→ **What the exercise asks**
Please quote the material exactly, every line of it.

→ **Recorded information**
++++++++
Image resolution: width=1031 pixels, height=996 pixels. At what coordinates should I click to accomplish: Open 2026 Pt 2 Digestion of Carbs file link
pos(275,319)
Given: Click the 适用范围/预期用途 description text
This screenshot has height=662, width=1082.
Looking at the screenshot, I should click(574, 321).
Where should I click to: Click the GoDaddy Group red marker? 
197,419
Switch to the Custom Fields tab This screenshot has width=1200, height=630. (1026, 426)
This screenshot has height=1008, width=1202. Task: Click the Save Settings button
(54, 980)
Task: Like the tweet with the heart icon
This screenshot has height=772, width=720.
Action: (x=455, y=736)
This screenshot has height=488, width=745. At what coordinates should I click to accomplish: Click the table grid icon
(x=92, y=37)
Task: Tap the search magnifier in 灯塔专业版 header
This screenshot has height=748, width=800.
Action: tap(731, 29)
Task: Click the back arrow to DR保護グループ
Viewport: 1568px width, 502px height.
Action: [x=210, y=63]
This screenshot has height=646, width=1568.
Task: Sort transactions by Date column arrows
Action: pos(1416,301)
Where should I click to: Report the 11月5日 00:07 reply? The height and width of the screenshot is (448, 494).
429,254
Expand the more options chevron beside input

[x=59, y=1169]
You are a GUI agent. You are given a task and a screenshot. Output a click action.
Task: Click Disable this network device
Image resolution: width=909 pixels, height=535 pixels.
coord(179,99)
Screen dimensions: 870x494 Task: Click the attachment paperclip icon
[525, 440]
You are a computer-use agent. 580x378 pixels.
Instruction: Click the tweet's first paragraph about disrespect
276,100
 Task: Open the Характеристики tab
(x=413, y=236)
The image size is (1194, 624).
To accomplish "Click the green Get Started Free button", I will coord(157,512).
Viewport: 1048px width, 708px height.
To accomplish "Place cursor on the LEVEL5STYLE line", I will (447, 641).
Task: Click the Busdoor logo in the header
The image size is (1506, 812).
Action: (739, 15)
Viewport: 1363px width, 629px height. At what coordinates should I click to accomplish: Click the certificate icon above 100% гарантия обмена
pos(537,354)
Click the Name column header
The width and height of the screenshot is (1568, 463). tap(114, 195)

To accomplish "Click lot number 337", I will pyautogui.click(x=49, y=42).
++++++++
→ **Answer box**
Image resolution: width=1031 pixels, height=996 pixels. At what coordinates should I click to accomplish: Open 2026 Pt 2 Digestion of Carbs file link
pos(275,319)
Given: Click the 适用范围/预期用途 description text
This screenshot has height=662, width=1082.
Looking at the screenshot, I should click(574, 321).
Where should I click to: Click the GoDaddy Group red marker? 
197,419
Switch to the Custom Fields tab This screenshot has width=1200, height=630. (1026, 426)
This screenshot has height=1008, width=1202. Task: Click the Save Settings button
(54, 980)
Task: Like the tweet with the heart icon
This screenshot has height=772, width=720.
Action: (x=455, y=736)
This screenshot has height=488, width=745. At what coordinates should I click to accomplish: Click the table grid icon
(x=92, y=37)
Task: Tap the search magnifier in 灯塔专业版 header
This screenshot has height=748, width=800.
Action: tap(731, 29)
Task: Click the back arrow to DR保護グループ
Viewport: 1568px width, 502px height.
Action: [x=210, y=63]
This screenshot has height=646, width=1568.
Task: Sort transactions by Date column arrows
Action: pos(1416,301)
Where should I click to: Report the 11月5日 00:07 reply? The height and width of the screenshot is (448, 494).
429,254
Expand the more options chevron beside input

[x=59, y=1169]
You are a GUI agent. You are given a task and a screenshot. Output a click action.
Task: Click Disable this network device
Image resolution: width=909 pixels, height=535 pixels.
coord(179,99)
Screen dimensions: 870x494 Task: Click the attachment paperclip icon
[525, 440]
You are a computer-use agent. 580x378 pixels.
Instruction: Click the tweet's first paragraph about disrespect
276,100
 Task: Open the Характеристики tab
(x=413, y=236)
The image size is (1194, 624).
To accomplish "Click the green Get Started Free button", I will coord(157,512).
Viewport: 1048px width, 708px height.
To accomplish "Place cursor on the LEVEL5STYLE line", I will (447, 641).
Task: Click the Busdoor logo in the header
The image size is (1506, 812).
Action: (739, 15)
Viewport: 1363px width, 629px height. At what coordinates should I click to accomplish: Click the certificate icon above 100% гарантия обмена
pos(537,354)
Click the Name column header
The width and height of the screenshot is (1568, 463). tap(114, 195)

To accomplish "Click lot number 337", I will pyautogui.click(x=49, y=42).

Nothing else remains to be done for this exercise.